__Passage__:
———

We note several limitations to our study. This was a single-center study, which has a potential bias in local practices influencing the results. In addition, this was a relatively small sample, especially for the examination of adverse effects. Furthermore, as this was a retrospective study, we were unable to collect data on bilirubin levels prior to admission to our hospital system or determine why a neonatologist chose to give IVIG.

Despite the limitations of this study, we felt we needed to raise awareness both locally and nationally that the use of IVIG should be carefully considered. In particular, its use in DAT-negative babies should be avoided. Our criteria for use in our new local protocol is now explicit:

(1)

Gestational age ≥ 35 weeks

(2)

DAT positive

(3)

Either

• TSB level is at or above the escalation of care (EOC) threshold (2 mg/dL below exchange transfusion level) OR
• TSB is rising despite intensive phototherapy of 4 h, within 3 mg/dL of the exchange level and/or there is concern that a timely exchange transfusion will be difficult*.

———

(Records from the dataset)

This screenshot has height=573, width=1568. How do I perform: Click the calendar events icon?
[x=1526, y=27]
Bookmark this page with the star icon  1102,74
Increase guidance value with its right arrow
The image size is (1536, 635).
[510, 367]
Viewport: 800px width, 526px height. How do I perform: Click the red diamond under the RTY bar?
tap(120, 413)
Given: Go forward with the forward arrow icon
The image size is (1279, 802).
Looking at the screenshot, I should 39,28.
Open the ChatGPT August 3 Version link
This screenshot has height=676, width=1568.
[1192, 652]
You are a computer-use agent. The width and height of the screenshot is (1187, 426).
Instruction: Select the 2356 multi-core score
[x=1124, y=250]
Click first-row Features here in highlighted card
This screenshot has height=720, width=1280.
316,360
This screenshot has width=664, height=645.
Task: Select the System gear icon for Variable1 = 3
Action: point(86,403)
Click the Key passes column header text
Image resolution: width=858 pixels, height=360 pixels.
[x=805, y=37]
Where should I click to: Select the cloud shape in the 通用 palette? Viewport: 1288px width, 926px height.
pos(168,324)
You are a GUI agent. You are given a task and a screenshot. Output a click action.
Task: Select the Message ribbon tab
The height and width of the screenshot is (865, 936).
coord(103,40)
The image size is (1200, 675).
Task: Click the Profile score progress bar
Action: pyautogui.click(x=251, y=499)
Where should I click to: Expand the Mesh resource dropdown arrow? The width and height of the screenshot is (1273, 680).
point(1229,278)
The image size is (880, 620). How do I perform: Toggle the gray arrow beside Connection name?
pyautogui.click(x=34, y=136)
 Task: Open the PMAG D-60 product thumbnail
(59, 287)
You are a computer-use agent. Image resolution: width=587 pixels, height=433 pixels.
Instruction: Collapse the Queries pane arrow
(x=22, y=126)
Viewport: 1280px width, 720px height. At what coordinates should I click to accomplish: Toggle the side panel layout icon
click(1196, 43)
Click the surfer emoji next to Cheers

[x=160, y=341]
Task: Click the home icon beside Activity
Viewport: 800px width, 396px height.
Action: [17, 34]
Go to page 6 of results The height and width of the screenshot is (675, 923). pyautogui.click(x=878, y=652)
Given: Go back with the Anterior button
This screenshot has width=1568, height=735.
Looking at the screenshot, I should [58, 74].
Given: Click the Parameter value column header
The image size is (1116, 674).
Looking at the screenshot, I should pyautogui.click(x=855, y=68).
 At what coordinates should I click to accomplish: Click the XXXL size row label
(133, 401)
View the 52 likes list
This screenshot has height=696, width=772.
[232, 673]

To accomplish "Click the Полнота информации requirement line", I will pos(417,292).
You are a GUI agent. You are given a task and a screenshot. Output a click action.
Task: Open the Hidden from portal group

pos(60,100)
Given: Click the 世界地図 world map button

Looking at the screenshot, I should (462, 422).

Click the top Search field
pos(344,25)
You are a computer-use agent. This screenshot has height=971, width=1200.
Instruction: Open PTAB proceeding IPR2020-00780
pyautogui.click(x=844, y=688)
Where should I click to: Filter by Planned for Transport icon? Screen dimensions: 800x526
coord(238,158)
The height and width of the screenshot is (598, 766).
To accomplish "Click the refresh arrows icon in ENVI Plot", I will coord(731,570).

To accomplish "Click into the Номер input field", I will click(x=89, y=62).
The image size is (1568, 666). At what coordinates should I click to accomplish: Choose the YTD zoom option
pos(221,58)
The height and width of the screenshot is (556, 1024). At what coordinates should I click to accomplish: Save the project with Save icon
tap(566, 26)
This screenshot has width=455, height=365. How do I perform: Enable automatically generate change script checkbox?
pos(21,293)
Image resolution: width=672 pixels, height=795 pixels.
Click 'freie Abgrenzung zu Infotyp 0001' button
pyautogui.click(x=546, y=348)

———

__Your goal__: Repeat the passage on neonatal IVIG use in full, word for word. Rely only on the passage on neonatal IVIG use and ignore the listing.

__Solution for this exercise__:
We note several limitations to our study. This was a single-center study, which has a potential bias in local practices influencing the results. In addition, this was a relatively small sample, especially for the examination of adverse effects. Furthermore, as this was a retrospective study, we were unable to collect data on bilirubin levels prior to admission to our hospital system or determine why a neonatologist chose to give IVIG.

Despite the limitations of this study, we felt we needed to raise awareness both locally and nationally that the use of IVIG should be carefully considered. In particular, its use in DAT-negative babies should be avoided. Our criteria for use in our new local protocol is now explicit:

(1)

Gestational age ≥ 35 weeks

(2)

DAT positive

(3)

Either

• TSB level is at or above the escalation of care (EOC) threshold (2 mg/dL below exchange transfusion level) OR
• TSB is rising despite intensive phototherapy of 4 h, within 3 mg/dL of the exchange level and/or there is concern that a timely exchange transfusion will be difficult*.